In a recent announcement by Twitter, we found out that it is now rolling out a new ‘Copypasta and Duplicate Content‘ policy. It will help clarify the platform’s functioning to duplicative content and combat spam. For context, copypasta refers to an attempt by multiple individuals for content duplications from the source and sharing it widely.

The social media giant revealed first in August 2020 that it would limit the visibility of copypasta tweets and is now highlighting what it considers to be the violation and the action taken to limit the visibility of these violations.

An example of a violation is near-identical or identical content tweeted by several accounts or just by an individual account. Another example is the copy-pasted or duplication tweet that Twitter thinks may “disrupt the experience of others.

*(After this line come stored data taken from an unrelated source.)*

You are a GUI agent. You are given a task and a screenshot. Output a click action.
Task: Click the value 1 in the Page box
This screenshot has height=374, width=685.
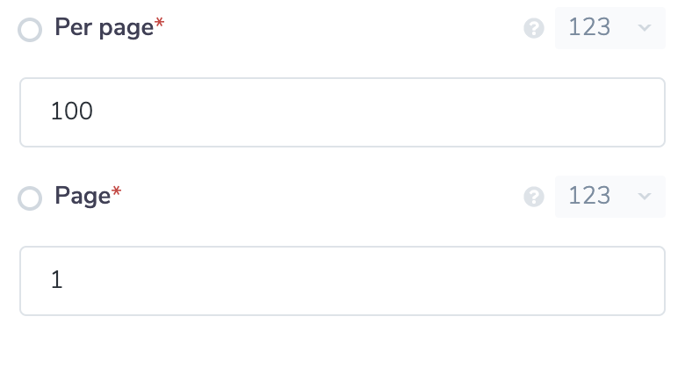57,280
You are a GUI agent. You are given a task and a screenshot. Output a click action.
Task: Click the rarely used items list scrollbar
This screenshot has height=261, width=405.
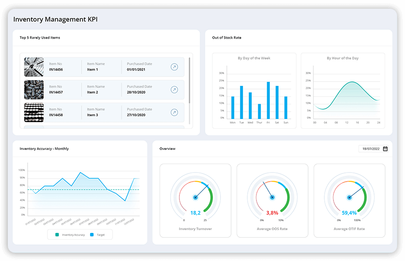pyautogui.click(x=190, y=81)
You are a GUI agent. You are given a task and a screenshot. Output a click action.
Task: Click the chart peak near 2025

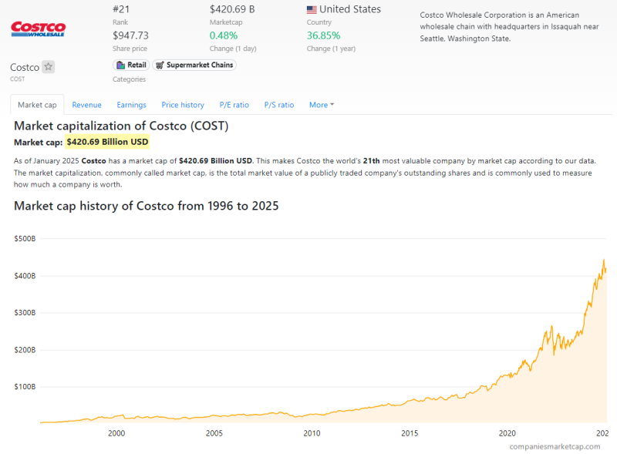point(603,261)
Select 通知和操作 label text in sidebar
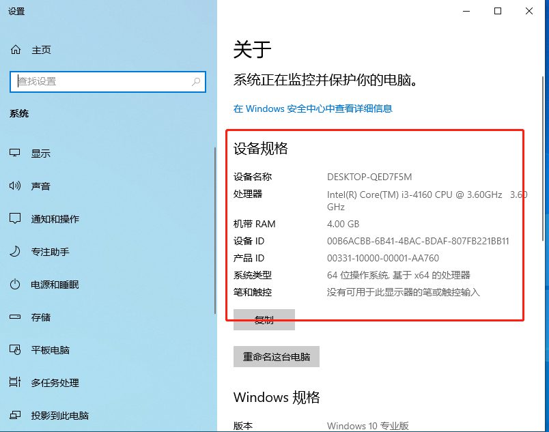Viewport: 549px width, 432px height. tap(55, 218)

Twitter also notes that it won’t limit the visibility of tweets or retweets, which include the existing content alongside unique commentary or content.

If Twitter finds a violation, it will make the tweet ineligible to be featured in the Trends or Top search results. It also won’t recommend the tweets in the user’s timelines who do not follow the account which sends the tweet. The tweet may also be down-ranked in replies and excluded in the email recommendations.

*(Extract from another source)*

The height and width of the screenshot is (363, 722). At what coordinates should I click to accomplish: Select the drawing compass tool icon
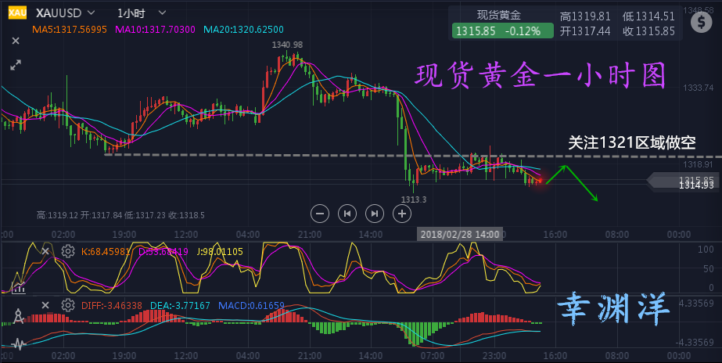point(17,315)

Twitter also informs that the duplicate content or copypasta Tweets remain visible to users who follow the Tweet author.

“On Twitter, copypasta or duplicative content can be a block of text, image or a combination of content that has been copied and pasted, or duplicated by any means across the platform,” Twitter outlines on a support page for the new policy. “While copypasta or duplicate content is a tactic for propagating a message, and is used for a wide range of purposes, it can be repetitive, spammy and disruptive to people’s experience on Twitter.”

Twitter notes that there’s a possibility of using duplicative content, which may artificially amplify content and manipulate the platform’s Top Search Results and trends.

While the duplicative or copypasta Tweets do not lead to account suspensions or tweet removals on their own, they are subject to enforcement and review under Twitter’s spam policy and platform manipulation. Twitter may move towards permanent suspicion or removal when the accounts use scripting or automation to post duplicative content. Another instance can be when Twitter may take action when most of the account’s content consists mainly of duplicative content.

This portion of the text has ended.